The Office for National Statistics (ONS) reported that the unemployment rate climbed to 4.4 percent in the three months to April, up from 4.3 percent in the preceding period. This rise was unexpected as forecasts had predicted the rate would hold steady at 4.3 percent, marking the highest unemployment rate since mid-2021.
During the February to April period, the employment rate was estimated at 74.3 percent.
In terms of earnings, average wages excluding bonuses grew at a consistent rate of 6.0 percent year-on-year, meeting expectations. Including bonuses, average earnings saw a stable growth of 5.9 percent, surpassing economists' forecast of a 5.7 percent increase.
Despite the solid wage growth, the unforeseen rise in unemployment could temper future pay raises.
Furthermore, May data indicated that payroll employment fell by 3,000 from the prior month, reaching 30.3 million. Vacancies also declined for the 23rd consecutive quarter, falling by 12,000 to 904,000.
In April, labor disputes resulted in the loss of 17,000 working days.
May also saw the claimant count rise to 4.3 percent, up from 4.1 percent the previous month, with an additional 50,400 people claiming benefits compared to April.
The ONS noted, "This month's figures continue to show signs that the labor market may be cooling, with the number of vacancies still falling and unemployment rising, though earnings growth remains relatively strong."

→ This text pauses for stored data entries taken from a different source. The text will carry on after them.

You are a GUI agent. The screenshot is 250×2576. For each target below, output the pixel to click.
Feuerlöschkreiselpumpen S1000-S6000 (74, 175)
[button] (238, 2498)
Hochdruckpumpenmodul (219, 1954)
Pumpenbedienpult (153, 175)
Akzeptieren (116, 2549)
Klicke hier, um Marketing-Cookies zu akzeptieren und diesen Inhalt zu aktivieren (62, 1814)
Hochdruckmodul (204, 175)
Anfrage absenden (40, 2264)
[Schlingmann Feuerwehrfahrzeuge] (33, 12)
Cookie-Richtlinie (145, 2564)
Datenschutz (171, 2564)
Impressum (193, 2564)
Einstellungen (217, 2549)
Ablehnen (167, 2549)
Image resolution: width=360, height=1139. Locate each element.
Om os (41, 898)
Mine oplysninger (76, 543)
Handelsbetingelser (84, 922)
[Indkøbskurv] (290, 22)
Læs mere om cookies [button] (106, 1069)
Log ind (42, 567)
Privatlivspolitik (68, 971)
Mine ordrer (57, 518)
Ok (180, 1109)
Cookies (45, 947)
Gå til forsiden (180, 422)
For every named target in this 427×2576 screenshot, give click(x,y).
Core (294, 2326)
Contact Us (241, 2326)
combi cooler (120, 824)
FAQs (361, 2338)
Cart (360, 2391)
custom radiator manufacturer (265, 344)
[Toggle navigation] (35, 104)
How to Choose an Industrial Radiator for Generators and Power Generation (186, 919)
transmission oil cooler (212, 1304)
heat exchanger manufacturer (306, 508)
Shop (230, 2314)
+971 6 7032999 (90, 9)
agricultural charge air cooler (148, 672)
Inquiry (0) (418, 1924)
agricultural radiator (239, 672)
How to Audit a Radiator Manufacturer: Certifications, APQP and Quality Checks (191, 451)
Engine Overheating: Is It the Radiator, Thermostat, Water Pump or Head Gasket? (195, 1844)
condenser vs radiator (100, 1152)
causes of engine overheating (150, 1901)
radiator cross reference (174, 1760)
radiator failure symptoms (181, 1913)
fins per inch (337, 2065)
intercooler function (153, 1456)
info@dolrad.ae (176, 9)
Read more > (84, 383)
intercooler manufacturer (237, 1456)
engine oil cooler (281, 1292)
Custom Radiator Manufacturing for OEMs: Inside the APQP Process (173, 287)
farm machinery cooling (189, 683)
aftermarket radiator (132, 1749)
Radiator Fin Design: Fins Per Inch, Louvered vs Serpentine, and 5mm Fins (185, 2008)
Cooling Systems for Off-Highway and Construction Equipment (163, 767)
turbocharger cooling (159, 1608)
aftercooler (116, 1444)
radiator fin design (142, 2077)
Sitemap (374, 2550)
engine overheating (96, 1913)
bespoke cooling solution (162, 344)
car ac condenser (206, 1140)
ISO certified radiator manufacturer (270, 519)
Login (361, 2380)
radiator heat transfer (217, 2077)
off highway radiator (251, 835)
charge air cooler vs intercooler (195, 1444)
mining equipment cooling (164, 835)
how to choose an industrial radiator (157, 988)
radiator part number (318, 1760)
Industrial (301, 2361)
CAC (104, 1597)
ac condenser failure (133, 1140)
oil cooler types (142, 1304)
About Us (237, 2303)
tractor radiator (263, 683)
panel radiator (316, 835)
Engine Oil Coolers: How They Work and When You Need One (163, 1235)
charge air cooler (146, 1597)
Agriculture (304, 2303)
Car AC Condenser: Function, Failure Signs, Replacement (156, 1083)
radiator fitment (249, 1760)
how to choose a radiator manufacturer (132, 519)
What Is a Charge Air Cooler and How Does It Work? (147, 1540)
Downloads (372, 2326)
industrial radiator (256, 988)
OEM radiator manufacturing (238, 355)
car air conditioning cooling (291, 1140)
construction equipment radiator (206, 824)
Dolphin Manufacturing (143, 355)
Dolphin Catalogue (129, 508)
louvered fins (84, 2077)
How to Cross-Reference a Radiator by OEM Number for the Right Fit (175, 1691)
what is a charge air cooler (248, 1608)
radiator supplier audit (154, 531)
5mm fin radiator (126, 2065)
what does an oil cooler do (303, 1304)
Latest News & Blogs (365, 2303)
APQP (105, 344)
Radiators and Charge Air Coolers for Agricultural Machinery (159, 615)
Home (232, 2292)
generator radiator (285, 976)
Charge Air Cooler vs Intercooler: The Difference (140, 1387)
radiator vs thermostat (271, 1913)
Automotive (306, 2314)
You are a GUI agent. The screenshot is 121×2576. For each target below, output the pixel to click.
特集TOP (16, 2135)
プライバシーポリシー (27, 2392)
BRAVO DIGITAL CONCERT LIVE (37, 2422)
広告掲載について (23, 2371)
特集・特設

Ruth Gregory, an economist from Capital Economics, suggested that the persistent wage growth might not prevent the Bank of England from cutting interest rates in August, provided other indicators such as pay settlements data and next week's CPI inflation release show favorable progress.
James Smith, an economist from ING, concurred, stating that the BoE remains on course for a rate cut in August, assuming that inflation in the services sector proves less surprising next week.
The Bank of England's next monetary policy announcement is scheduled for June 20. The bank left its key policy rate unchanged for the sixth consecutive meeting in May, maintaining it at 5.25 percent, the highest level since early 2008.
The latest KPMG/REC Report on Jobs, released on Monday, indicated that starting pay for candidates increased in May due to a competitive market landscape. This was accompanied by a ripple effect on base pay rates following rises in national minimum and living wages. However, growth in pay rates for both permanent and temporary staff was slightly slower compared to April.